On the issue of an economic explanation of homicide rates, the authors conclude, based on a statistical analysis of the Confederate South, legitimate violence, poverty, economic inequality, and a number of control variables, that:
"More urbanized states and states with greater poverty and economic inequality also tend to have higher rates of homicide. Thus, cultural and economic factors are not at odds in the explanation of homicide, rather each accounts for a significant proportion of state to state variation."
When we used a statistical technique called cluster analysis on the 20-year data set, we found a grouping of states with similar patterns to the Baron and Strauss study using the Legitimate Violence Index. One of the clusters included the states of Nevada, Texas, Louisiana, New York, California, Georgia, Florida, Mississippi, South Carolina and Alabama, which would seem to support the earlier findings. Could these states, individually or collectively, be destined to be leaders in high murder rates, regardless of resources allocated to dealing with the violent crime problem? Is the violent crime rate, specifically the murder rate, an intractable or impossible-to-solve problem?
We can find reason to hope in the experiences of Nevada and Alaska. Both experienced short-term, significant and apparently lasting declines from their peak murder rates.
On the other hand, we have the experiences of California, New York, and Louisiana, which are all top ten murder states where the rate was increasing at the end of the study period. What commonalities might we find among these states that would explain these increases?
One suggestion is that each state has one or more urban metropolises with high murder rates, which tends to heavily weight the entire state's homicide rate.
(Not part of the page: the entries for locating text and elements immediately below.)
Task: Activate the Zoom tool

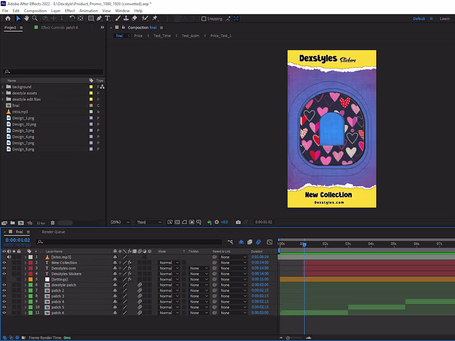Action: click(35, 18)
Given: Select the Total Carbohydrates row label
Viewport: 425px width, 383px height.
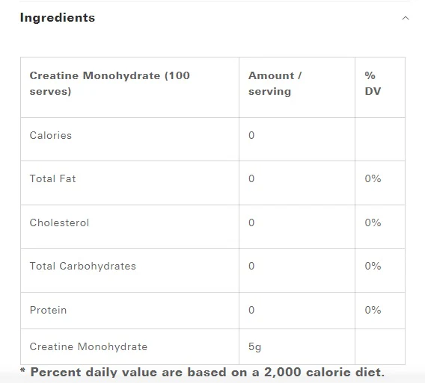Looking at the screenshot, I should tap(82, 266).
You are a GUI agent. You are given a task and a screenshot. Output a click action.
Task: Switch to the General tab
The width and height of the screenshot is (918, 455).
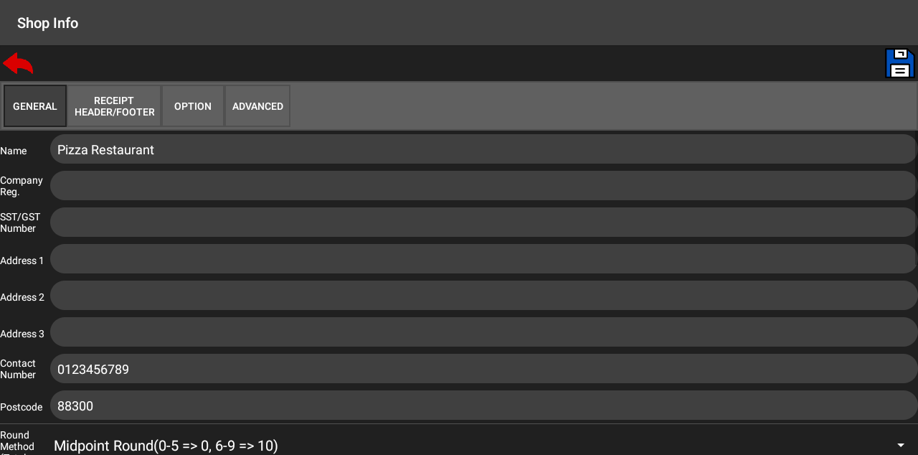point(35,106)
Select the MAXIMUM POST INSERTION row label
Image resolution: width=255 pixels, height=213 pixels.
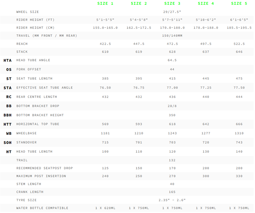tap(41, 176)
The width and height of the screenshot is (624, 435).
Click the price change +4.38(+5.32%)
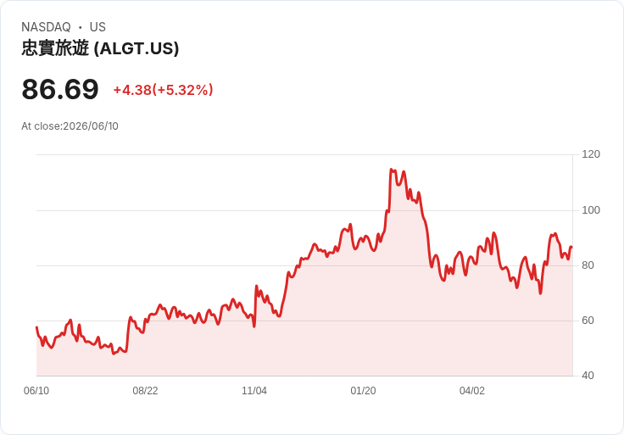[164, 90]
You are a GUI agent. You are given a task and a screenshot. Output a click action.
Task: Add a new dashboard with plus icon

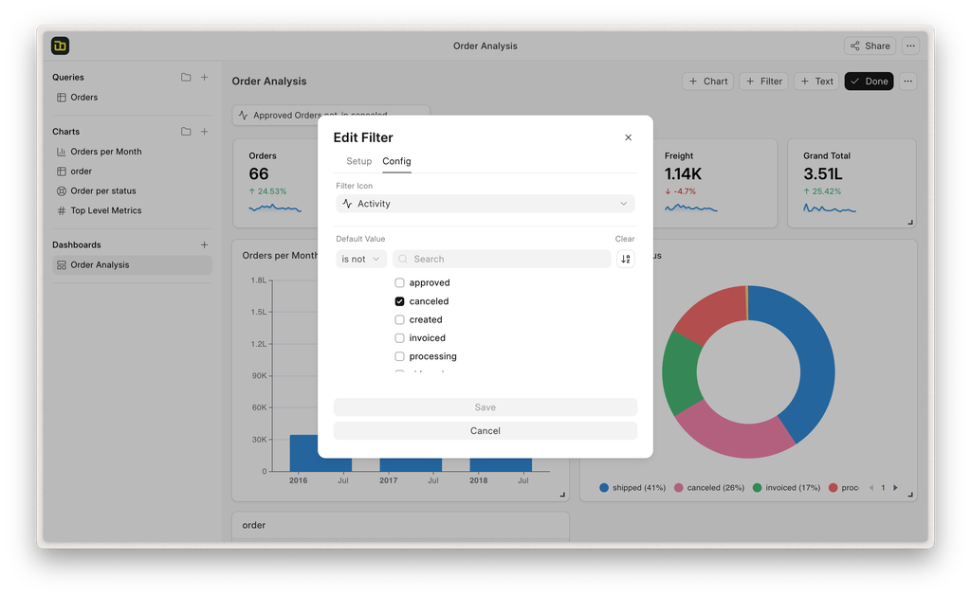coord(204,244)
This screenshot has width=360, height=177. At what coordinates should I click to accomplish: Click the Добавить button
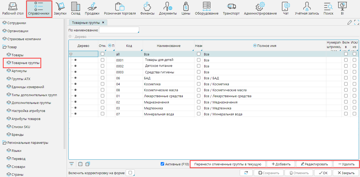281,164
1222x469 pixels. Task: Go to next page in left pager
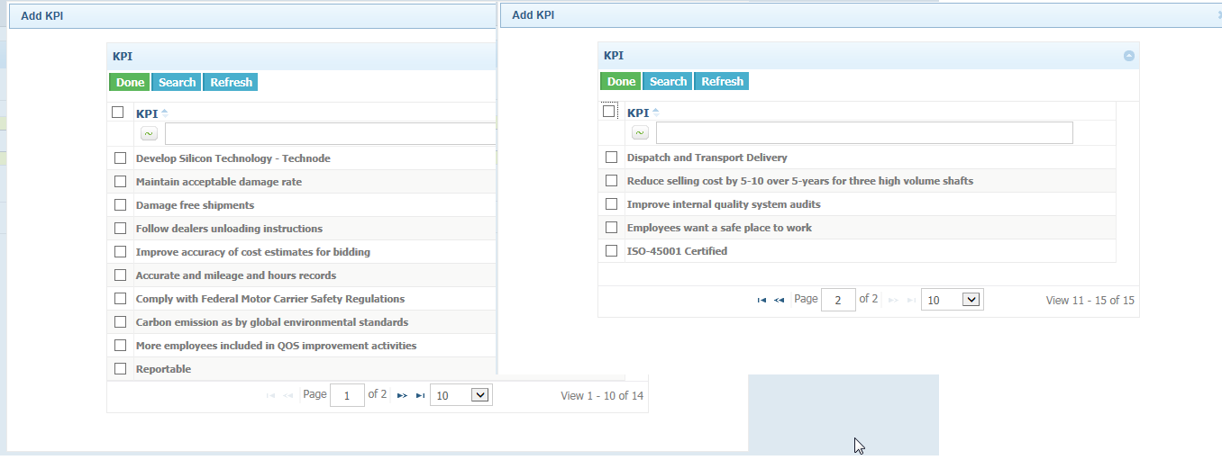click(x=402, y=395)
Recent research by Lois Fingerhut and others has established definite relationships between urbanization, age, drugs, race and firearms use in criminal violence. These patterns appear to be important also in several of the other top ten murder states --Texas, Georgia and Florida--where murder rates declined or remained stable during the study period but remained at an overall high rate. This is an important direction for future research.
It may be, in returning to our original question about whether people's fears for their safety are justified, that the best we can do is respond with a qualified "maybe not." It does appear that, for whatever reasons, the murder rate in most states was lower as the 1990s began than it was 20 years earlier. The down side of this bit of encouragement is that the rate, even in the Northern states, is still much higher than it would be in any other Western nation. If you live in the South, or in one of America's largest cities, your prospects of being murdered remain much higher than the national average of 1 chance in 10,000.
The murder rate in America continues at a level high enough that most people aren't really aware (or don't really believe) that for most of them the rate has stabilized or gone down over the last two decades. In this environment, fear takes on a life of its own, and it is not easily killed with statistics. The murder rate must not only go down for people to feel safer, but people must also act as if they believe that it has gone down.
The flattening out of the murder rate over the last 20 years is not enough of a change to convince anyone that we have rounded a corner, that violent crime is under control. As skeptical as the American public has become, the change would have to be much more profound and prolonged to bring about a reversal of public opinion that has been a generation in the making.